AI may influence the shopper, but stores still decide the purchase

Shoppers Omni Store
Barry Thomas
Barry Thomas

Senior Retail Commerce Thought Leader

Article

In-store purchasing continues to overindex relative to AI-driven recommendations.

Kantar’s new AI-Enabled Commerce study highlights a shift in shopper behavior that retailers and CPG brands need to take seriously. AI is increasingly shaping discovery, consideration, and retailer choice before the trip ever happens. But when it comes to conversion, stores still matter enormously. Kantar’s research suggests that in-store purchasing continues to overindex relative to AI-driven recommendations, pointing to a new divide in commerce: AI is guiding the shopper journey upstream, while stores still decide what shoppers buy downstream. For me, that is one of the most important implications in retail right now.

AI Is Compressing Discovery

The front end of the shopping journey is tightening fast. Shoppers are using AI to compare prices, check inventory, narrow options, and identify where they believe they can get the best outcome. That means they may consider fewer brands and fewer retailers. The old model of broad browsing and gradual narrowing is giving way to a much tighter decision loop. In many cases, AI has shaped the shortlist before a shopper even enters a store or opens a retailer app. This moves influence further upstream and puts more pressure on brands and retailers to be visible, accurate, and relevant earlier in the journey.

Stores Still Win the Last Mile

But the store is far from losing relevance. If anything, its role is becoming more important. Kantar data shows that even as AI influences consideration, stores still overperform at the moment of conversion. That tells us that in an AI-driven world, shoppers are using stores less to discover and more to confirm, validate, and purchase. Shoppers may arrive with a predetermined set of options, but items that are visible, in stock, priced right, and easy to grab still have enormous power at the point of decision.

This is especially important because it reframes how to think about stores: as a place where digitally shaped intent translates into real commercial outcomes.

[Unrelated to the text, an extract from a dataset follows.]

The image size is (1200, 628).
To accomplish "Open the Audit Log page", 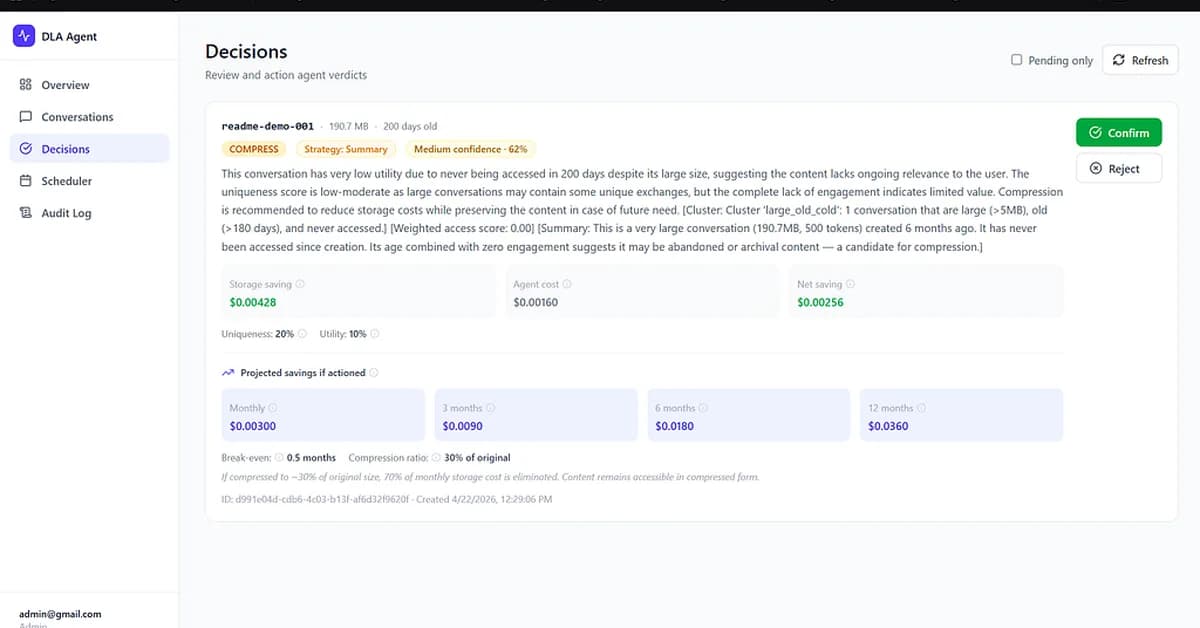I will point(66,213).
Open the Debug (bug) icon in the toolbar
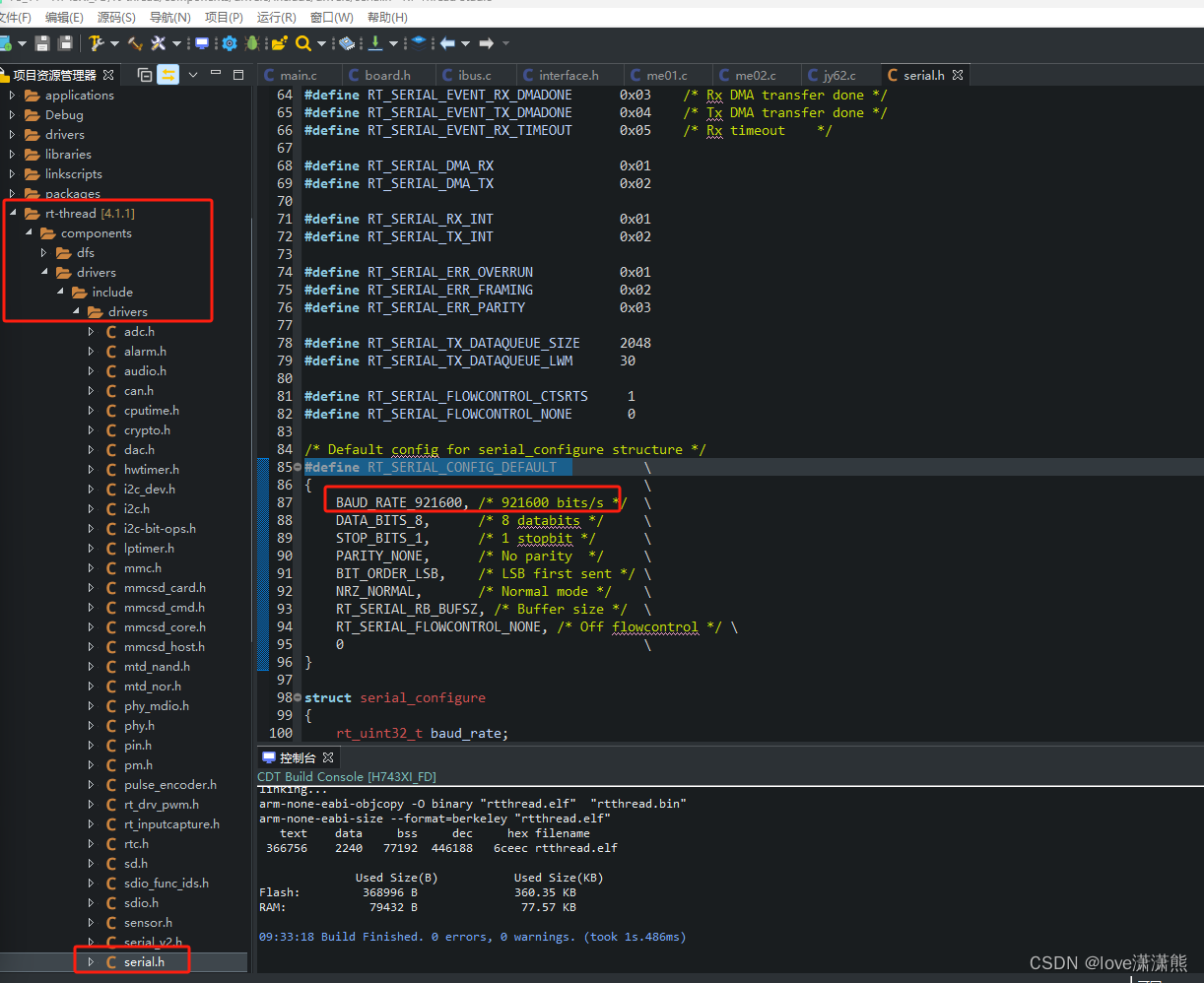 click(250, 43)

AI Raises the Bar for Retailers 

AI is also raising shopper expectations. Shoppers expect retailer AI assistants to help in practical, useful ways, with accurate inventory, sale alerts, back-in-stock notifications, and a smoother path through the shopping trip. As a result, shoppers are judging retailer AI less like a novelty and more like a utility. Once shoppers start relying on AI for guidance, they expect the recommendation to connect cleanly to reality.

That means inventory, pricing, promotion, and fulfillment all need to be more connected, responsive, and precise. If the data is wrong, AI will expose it quickly.

The Real Battleground Is the Handoff 

For me, the most important moment in commerce is now the handoff between AI recommendation and retail execution. That is where value will be won or lost. If that handoff breaks, the recommendation does not matter.

Take a simple example. If AI tells a shopper that a certain retailer has the best price on a product, but the item is out of stock, hard to find, or not priced as expected when the shopper gets there, the experience breaks. The recommendation may have been smart, but the conversion fails. That gap between what AI suggests and what retail delivers is where the winners and losers will increasingly separate.

What This Means for CPG Brands and Retailers

Retailers, will need to operate more like a real-time system. Pricing, inventory, promotions, and fulfillment can no longer sit in disconnected silos. The retailer experience now must support the promise AI makes to the shopper.

CPG brands now need to win twice: first in AI-driven discovery, and then in physical execution. Winning one without the other is no longer enough. A brand can be highly recommended upstream, but lose the sale if it is out of stock, poorly merchandised, weak on value perception, or invisible at shelf. That raises the importance of retailer-specific execution, availability, pricing discipline, and shelf visibility in a much more AI-shaped commerce environment.

That is why I believe this is such an important moment. AI is becoming the front door to commerce, but stores are still the final vote. The future will be won by companies that connect AI visibility and physical execution better than anyone else.

That is the new divide: AI guides, but stores decide. Companies that understand that, and execute accordingly, will win the next chapter of commerce.